▶ **What you will do**
Repeat word for word everything in the listing from the line containing "Given: Star the Manage Crates menu entry" down to the end of the listing.

▶ **Records of locating words and elements**
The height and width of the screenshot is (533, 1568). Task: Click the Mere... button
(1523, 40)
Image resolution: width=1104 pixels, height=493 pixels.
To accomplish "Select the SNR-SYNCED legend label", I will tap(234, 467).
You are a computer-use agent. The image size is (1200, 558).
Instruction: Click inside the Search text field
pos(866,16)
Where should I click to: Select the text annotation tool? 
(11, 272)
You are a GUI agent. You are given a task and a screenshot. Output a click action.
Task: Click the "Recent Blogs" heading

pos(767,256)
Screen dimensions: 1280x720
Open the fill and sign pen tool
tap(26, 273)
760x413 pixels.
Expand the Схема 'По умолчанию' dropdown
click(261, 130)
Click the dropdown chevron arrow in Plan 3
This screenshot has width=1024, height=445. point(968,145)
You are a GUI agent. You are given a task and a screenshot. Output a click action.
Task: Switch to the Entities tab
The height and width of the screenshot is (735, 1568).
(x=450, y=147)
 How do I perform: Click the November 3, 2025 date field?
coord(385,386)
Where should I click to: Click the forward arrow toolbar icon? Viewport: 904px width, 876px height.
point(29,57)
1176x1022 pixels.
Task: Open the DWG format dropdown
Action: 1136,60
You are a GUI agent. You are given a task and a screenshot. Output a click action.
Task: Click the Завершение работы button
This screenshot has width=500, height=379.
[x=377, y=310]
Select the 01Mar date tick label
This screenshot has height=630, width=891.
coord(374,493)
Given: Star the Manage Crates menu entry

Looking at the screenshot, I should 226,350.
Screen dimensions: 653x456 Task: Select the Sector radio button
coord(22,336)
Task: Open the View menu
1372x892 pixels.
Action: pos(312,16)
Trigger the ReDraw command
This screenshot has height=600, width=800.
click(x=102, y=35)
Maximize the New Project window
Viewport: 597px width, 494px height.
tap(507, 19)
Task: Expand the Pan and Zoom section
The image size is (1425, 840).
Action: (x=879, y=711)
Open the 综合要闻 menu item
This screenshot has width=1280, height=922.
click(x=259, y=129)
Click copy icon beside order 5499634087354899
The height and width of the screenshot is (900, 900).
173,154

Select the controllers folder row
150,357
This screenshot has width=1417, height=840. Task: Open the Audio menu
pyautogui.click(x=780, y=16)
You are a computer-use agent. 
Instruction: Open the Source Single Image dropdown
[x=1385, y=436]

▶ **Exercise response**
Given: Star the Manage Crates menu entry

Looking at the screenshot, I should 226,350.
Screen dimensions: 653x456 Task: Select the Sector radio button
coord(22,336)
Task: Open the View menu
1372x892 pixels.
Action: pos(312,16)
Trigger the ReDraw command
This screenshot has height=600, width=800.
click(x=102, y=35)
Maximize the New Project window
Viewport: 597px width, 494px height.
tap(507, 19)
Task: Expand the Pan and Zoom section
The image size is (1425, 840).
Action: (x=879, y=711)
Open the 综合要闻 menu item
This screenshot has width=1280, height=922.
click(x=259, y=129)
Click copy icon beside order 5499634087354899
The height and width of the screenshot is (900, 900).
173,154

Select the controllers folder row
150,357
This screenshot has width=1417, height=840. Task: Open the Audio menu
pyautogui.click(x=780, y=16)
You are a computer-use agent. 
Instruction: Open the Source Single Image dropdown
[x=1385, y=436]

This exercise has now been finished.